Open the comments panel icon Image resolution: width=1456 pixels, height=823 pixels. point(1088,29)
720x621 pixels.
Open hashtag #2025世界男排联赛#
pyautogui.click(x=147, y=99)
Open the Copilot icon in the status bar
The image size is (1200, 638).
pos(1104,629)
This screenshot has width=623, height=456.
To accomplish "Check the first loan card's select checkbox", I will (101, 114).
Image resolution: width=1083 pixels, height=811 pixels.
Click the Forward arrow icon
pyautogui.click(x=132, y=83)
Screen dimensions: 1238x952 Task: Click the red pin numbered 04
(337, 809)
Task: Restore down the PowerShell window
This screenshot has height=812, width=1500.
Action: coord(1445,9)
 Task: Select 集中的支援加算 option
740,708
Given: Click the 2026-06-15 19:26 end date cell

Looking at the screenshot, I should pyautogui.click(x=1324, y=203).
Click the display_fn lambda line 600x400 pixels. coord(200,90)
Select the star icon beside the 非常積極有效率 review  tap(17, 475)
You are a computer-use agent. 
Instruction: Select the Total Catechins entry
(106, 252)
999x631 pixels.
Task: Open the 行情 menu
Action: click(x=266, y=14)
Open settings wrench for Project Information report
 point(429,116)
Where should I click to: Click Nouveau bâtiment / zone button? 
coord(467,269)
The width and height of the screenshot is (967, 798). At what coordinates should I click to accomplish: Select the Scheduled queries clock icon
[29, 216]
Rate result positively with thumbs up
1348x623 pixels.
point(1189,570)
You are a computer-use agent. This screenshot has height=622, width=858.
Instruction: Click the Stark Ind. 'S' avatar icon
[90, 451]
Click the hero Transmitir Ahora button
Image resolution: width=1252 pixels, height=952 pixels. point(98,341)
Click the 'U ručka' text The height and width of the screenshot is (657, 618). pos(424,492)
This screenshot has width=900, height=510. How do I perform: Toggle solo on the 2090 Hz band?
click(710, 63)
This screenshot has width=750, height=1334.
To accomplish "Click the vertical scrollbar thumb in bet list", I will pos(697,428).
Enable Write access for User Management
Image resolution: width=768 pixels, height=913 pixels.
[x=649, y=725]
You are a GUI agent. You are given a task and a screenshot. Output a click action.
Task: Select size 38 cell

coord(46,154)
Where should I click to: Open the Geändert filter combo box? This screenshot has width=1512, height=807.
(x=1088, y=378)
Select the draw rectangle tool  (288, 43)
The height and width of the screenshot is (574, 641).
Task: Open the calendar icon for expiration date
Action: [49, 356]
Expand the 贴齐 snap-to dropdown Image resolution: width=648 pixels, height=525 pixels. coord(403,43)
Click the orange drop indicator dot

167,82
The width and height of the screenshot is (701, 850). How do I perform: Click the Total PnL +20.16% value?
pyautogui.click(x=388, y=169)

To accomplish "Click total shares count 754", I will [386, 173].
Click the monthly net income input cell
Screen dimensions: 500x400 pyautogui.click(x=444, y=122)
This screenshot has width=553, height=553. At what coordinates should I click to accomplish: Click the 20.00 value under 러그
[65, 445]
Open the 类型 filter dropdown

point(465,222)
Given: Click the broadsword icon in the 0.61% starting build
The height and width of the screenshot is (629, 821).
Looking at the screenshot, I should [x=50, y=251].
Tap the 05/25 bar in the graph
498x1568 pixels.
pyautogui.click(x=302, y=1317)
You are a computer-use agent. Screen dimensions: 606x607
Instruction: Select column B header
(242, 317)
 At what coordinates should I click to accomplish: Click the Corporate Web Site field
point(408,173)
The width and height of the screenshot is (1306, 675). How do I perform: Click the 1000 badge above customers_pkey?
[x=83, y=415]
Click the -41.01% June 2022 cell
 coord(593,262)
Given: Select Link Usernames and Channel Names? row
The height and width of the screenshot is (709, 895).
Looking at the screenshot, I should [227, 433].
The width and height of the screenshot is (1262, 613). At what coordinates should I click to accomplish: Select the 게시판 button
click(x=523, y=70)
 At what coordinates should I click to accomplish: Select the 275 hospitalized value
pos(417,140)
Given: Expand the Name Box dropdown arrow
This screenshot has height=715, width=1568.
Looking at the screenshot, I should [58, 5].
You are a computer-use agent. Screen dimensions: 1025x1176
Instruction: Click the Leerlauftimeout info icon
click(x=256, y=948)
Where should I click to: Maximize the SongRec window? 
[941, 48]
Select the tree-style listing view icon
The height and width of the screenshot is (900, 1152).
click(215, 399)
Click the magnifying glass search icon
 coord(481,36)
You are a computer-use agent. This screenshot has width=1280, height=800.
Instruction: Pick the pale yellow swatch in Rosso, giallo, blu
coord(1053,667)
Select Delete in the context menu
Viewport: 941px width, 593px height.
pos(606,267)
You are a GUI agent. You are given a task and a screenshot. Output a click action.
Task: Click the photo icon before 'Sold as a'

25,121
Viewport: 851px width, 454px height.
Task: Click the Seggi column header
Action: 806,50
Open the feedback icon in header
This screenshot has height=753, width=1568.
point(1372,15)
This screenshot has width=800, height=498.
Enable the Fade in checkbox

§ Exercise aim
Look above for the line containing "720x621 pixels." and the line containing "Click the 'U". Transcribe both, with the lines between them, exactly.

§ Completed task
720x621 pixels.
Open hashtag #2025世界男排联赛#
pyautogui.click(x=147, y=99)
Open the Copilot icon in the status bar
The image size is (1200, 638).
pos(1104,629)
This screenshot has width=623, height=456.
To accomplish "Check the first loan card's select checkbox", I will (101, 114).
Image resolution: width=1083 pixels, height=811 pixels.
Click the Forward arrow icon
pyautogui.click(x=132, y=83)
Screen dimensions: 1238x952 Task: Click the red pin numbered 04
(337, 809)
Task: Restore down the PowerShell window
This screenshot has height=812, width=1500.
Action: coord(1445,9)
 Task: Select 集中的支援加算 option
740,708
Given: Click the 2026-06-15 19:26 end date cell

Looking at the screenshot, I should pyautogui.click(x=1324, y=203).
Click the display_fn lambda line 600x400 pixels. coord(200,90)
Select the star icon beside the 非常積極有效率 review  tap(17, 475)
You are a computer-use agent. 
Instruction: Select the Total Catechins entry
(106, 252)
999x631 pixels.
Task: Open the 行情 menu
Action: click(x=266, y=14)
Open settings wrench for Project Information report
 point(429,116)
Where should I click to: Click Nouveau bâtiment / zone button? 
coord(467,269)
The width and height of the screenshot is (967, 798). At what coordinates should I click to accomplish: Select the Scheduled queries clock icon
[29, 216]
Rate result positively with thumbs up
1348x623 pixels.
point(1189,570)
You are a computer-use agent. This screenshot has height=622, width=858.
Instruction: Click the Stark Ind. 'S' avatar icon
[90, 451]
Click the hero Transmitir Ahora button
Image resolution: width=1252 pixels, height=952 pixels. point(98,341)
Click the 'U ručka' text The height and width of the screenshot is (657, 618). pos(424,492)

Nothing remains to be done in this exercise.